This story is part of a series featuring Asian Architects / Designers / Artists of Philly. We will be highlighting incredible murals that are a part of Mural Arts Philadelphia, urban street art that is part of Philadelphia Museum of Art's collection or other collections, urban spaces that embody Asian culture, and buildings designed by some of the most renowned architects from around the world. We will be featuring short blog posts written by members of Urban Design Committee, as well as guest posts by Committee on the Environment, Environmental Justice subcommittee. Stay tuned for more!

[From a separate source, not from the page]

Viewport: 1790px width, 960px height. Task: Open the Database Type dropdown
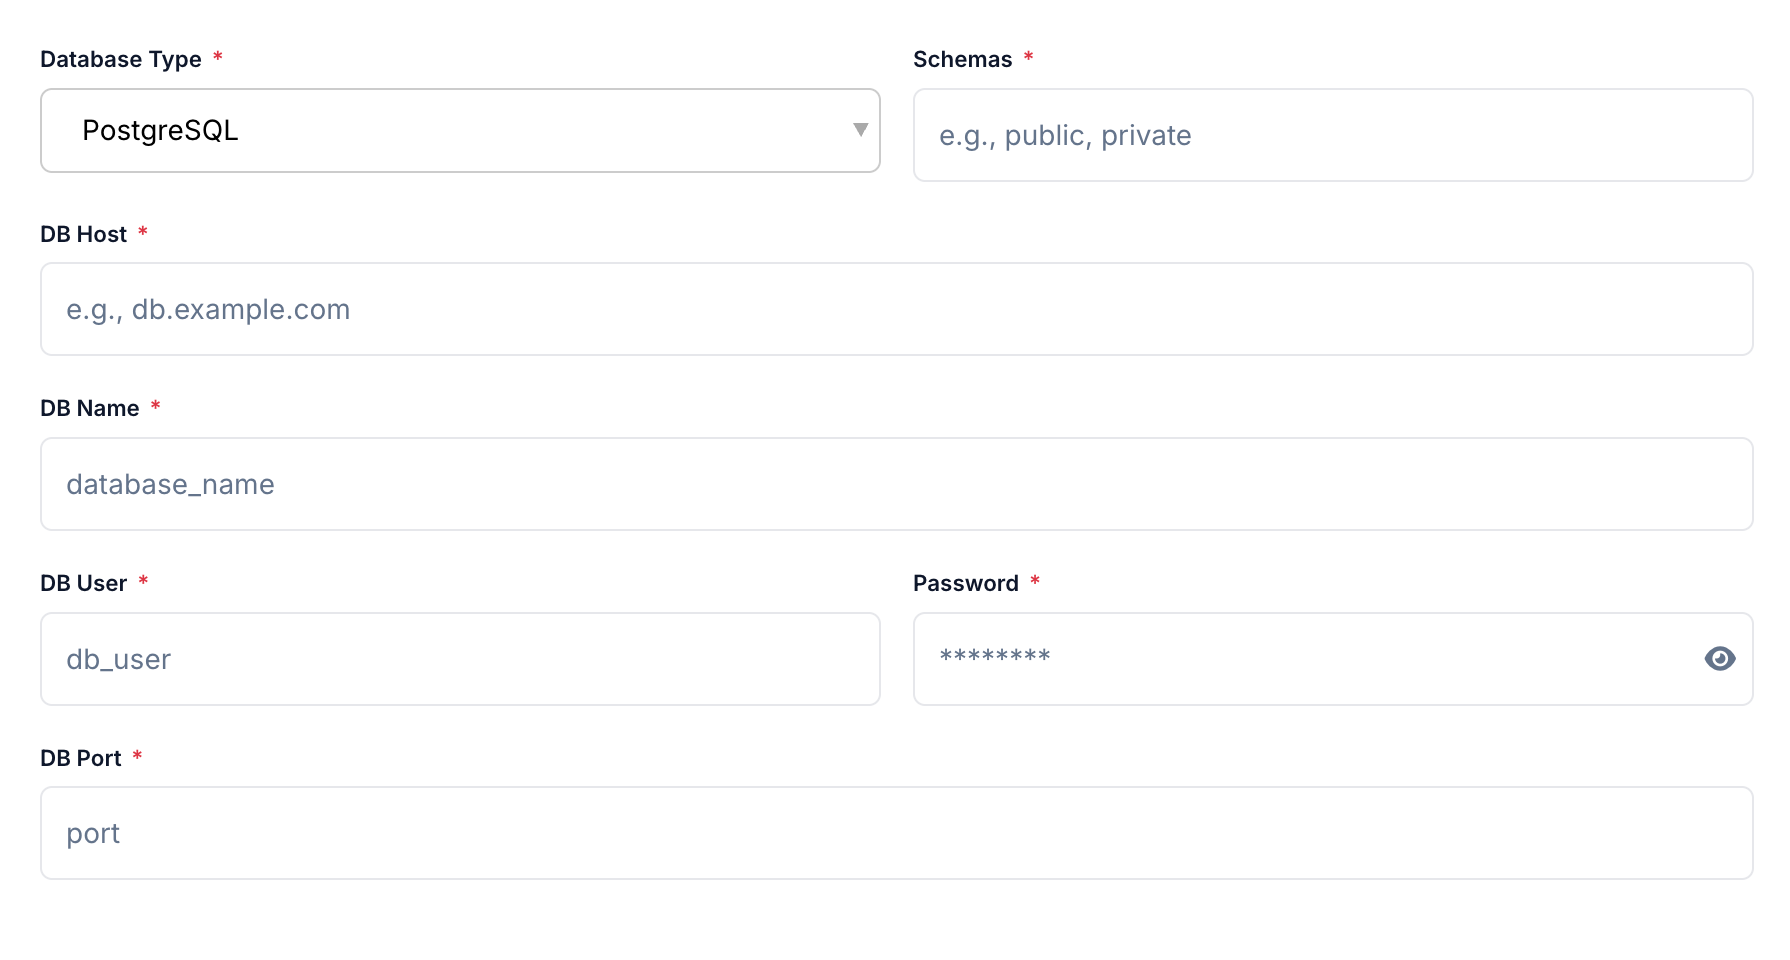pos(459,130)
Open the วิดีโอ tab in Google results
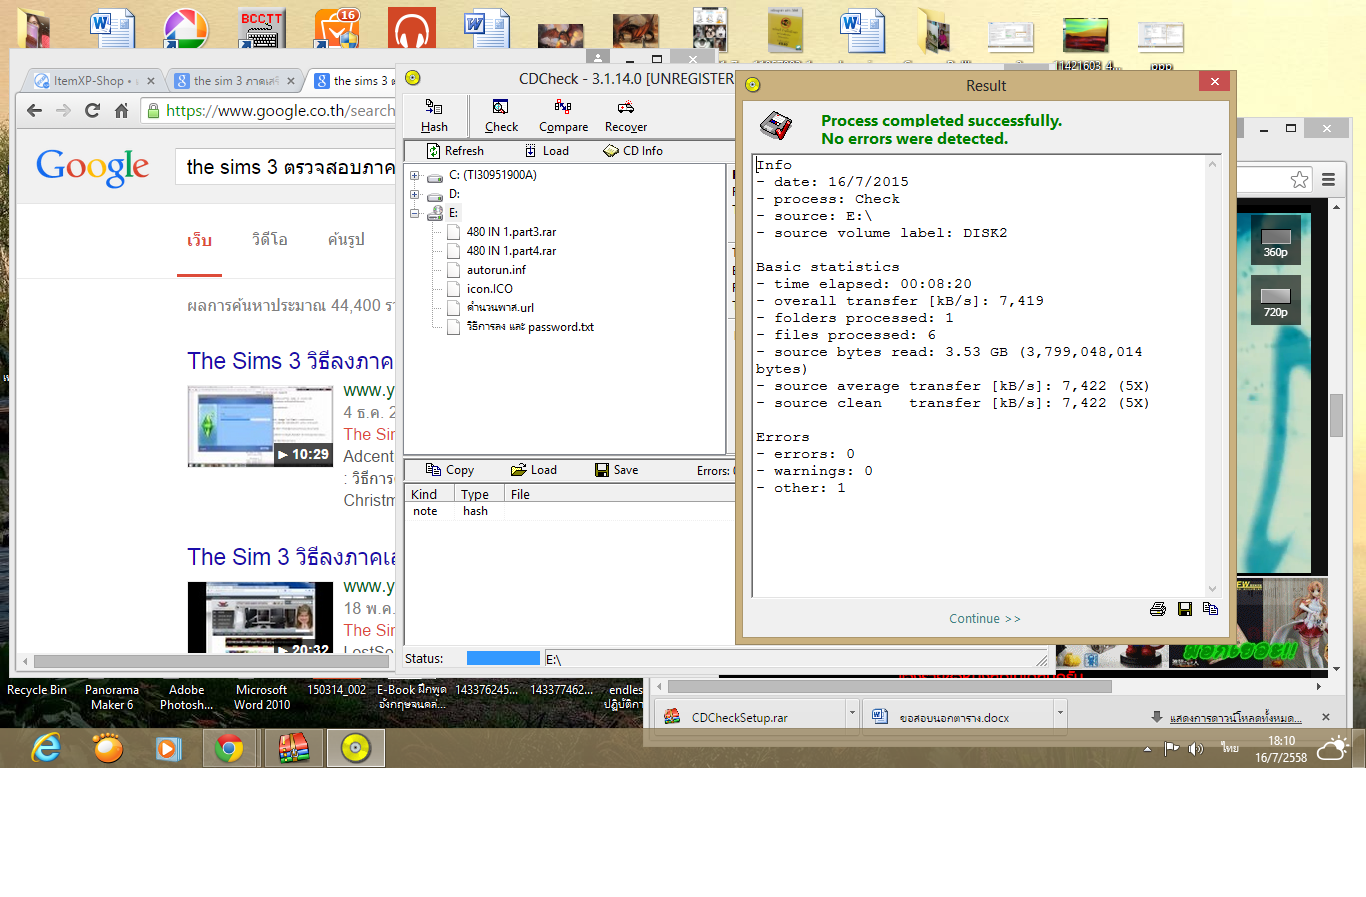The image size is (1366, 897). pyautogui.click(x=270, y=240)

Created by four artists, Arturo Ho, Giz, N. Phung, and H. Tran (1), the mural sits at Tenth and Winter Street. One can take a full view of the mural on the diagonal corner by the open space with the Chinese pagoda and fish street art. This mural was painted in protest to the Vine Expressway that ultimately divided the Chinese neighborhood in the 1960s. The traditional businesses and restaurants are located south of the expressway while some living communities and religious institutions are located on the north side. It was also commissioned to celebrate the 125th anniversary of Chinatown in Philadelphia. It was part of an effort to Save Chinatown during the redevelopment years which was potentially slated a baseball stadium in the neighborhood as well.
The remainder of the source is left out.